How to Reorganize Your Apartment
It’s a brand new year, so it’s time to take the bull by the horns, or the tiger by the tail, as the case may be, and roll up your silk sleeves to tackle that mess that you laughingly refer to as your apartment. But just like the ancient orientals told of the man who could eat an elephant by chewing on one piece at a time, you, too, can confront the elephant in the room, or in your apartment, by breaking it into bite size pieces and going to work on it. Here’s how:
Be your clutter
Before you touch a single solitary thing in your apartment, take the time to inventory all of your possessions and become one with them. That tennis racket in the hallway closet; what is it trying to tell you about your physical fitness and social skills? Is it full of cobwebs and coming unstrung, or is it well used and glowing with an inner light that symbolizes your success in love, life, and business? See it in your hand, then see it hung up on a special hook, like a trophy, in your living room. Now it becomes a symbol of your success, or of your goals. It’s no longer clutter; it’s a mantra! Treat all your material goods like that and soon they will each have a place of honor in your home — or you’ll fling them away in disgust as reminders of dark deeds and foul moods you no longer wish to indulge in.
Round hole, round peg
Every item in your apartment, especially if you’re living at Fairbourne Station, from the biscotti warmer to the vial rack of essential oils, has a place specifically designed for it in the universe. Nothing is created that does not fit in somewhere. Your challenge is to find where your belongings fit, and then see to it that they are put there. Sometimes you may not know just where something belongs, such as your teakwood backscratcher.
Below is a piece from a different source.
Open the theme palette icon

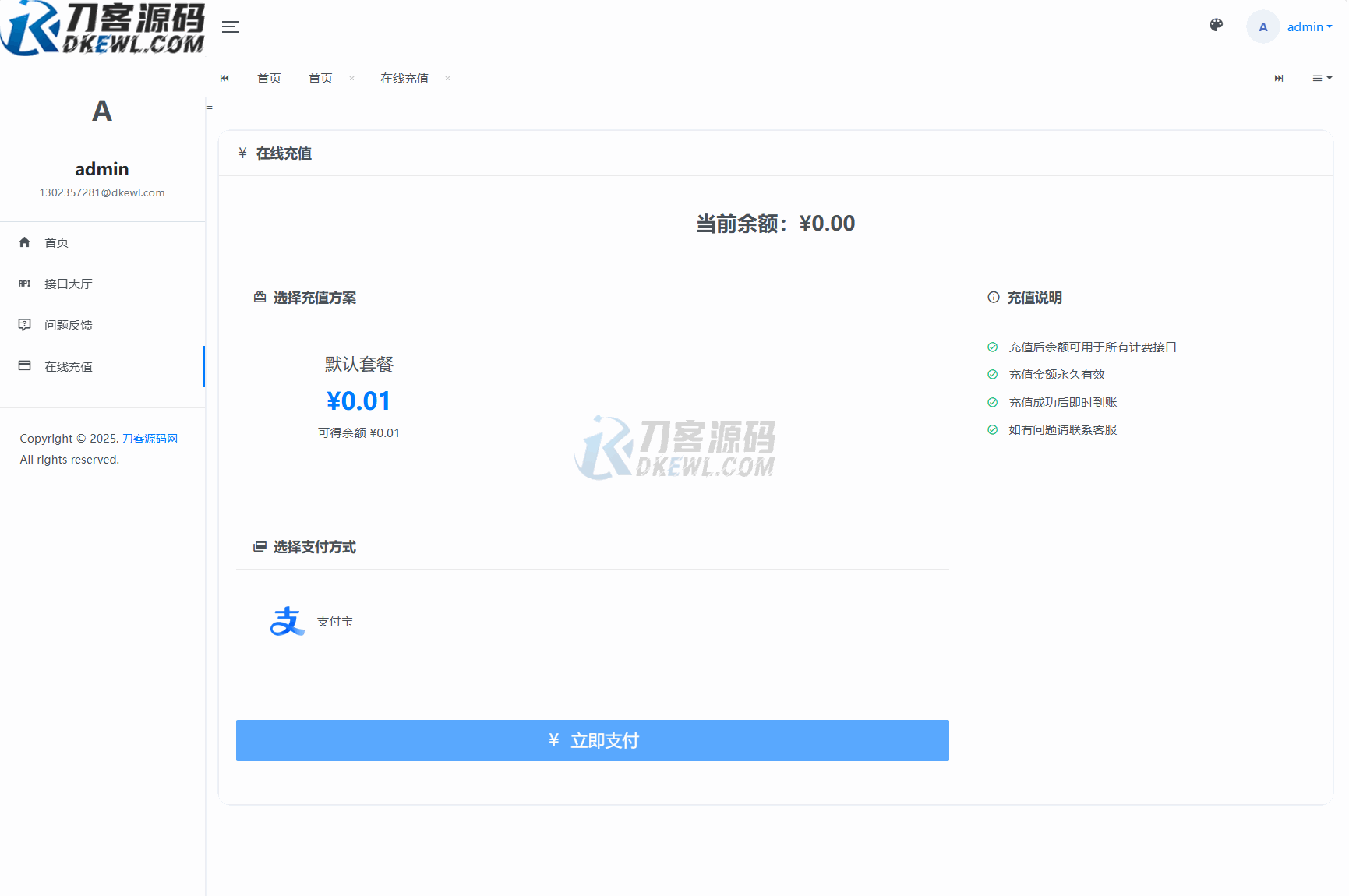(1216, 26)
Don’t worry, if you just take the time to imagine that backscratcher floating in space and then being pulled down by the force of gravity, you will be guided to the exact spot where it was meant to be put — perhaps hanging in your shower stall or tucked under your eiderdown pillow. Never place a possession someplace where it clearly doesn’t belong — this leads to bad karma and upsets the entire chi of your household.
Be contained
Some items, like unicycles and kite string, belong out in the open. But many of your possessions are happiest when they are contained, locked up and out of sight. Such things include liquor bottles, stamp collections, utensils, flatware, and Hudson Bay 8 Point blankets. Every physical thing has an innate desire either to be on display or to be hid away. You must be able to interpret just which of your possessions needs a container in a dark closet or walnut paneled drawer, and which yearn to be free to roll around on your parquet floor or climb up a wall. Once you have that figured out your clutter is gone, and peace of mind enfolds you.
The divine digital
Go paperless immediately, if you haven’t done so already. Everything that’s important can be sent to the Cloud so that filing cabinets, folders, wall calendars, diaries, and notepads should disappear from your life like baby fat after liposuction. Whatever you need to know, wherever you need to be, whoever you need to remember, is on your tablet or smartphone — where they belong. Paper clutter is so 90’s. Get over it.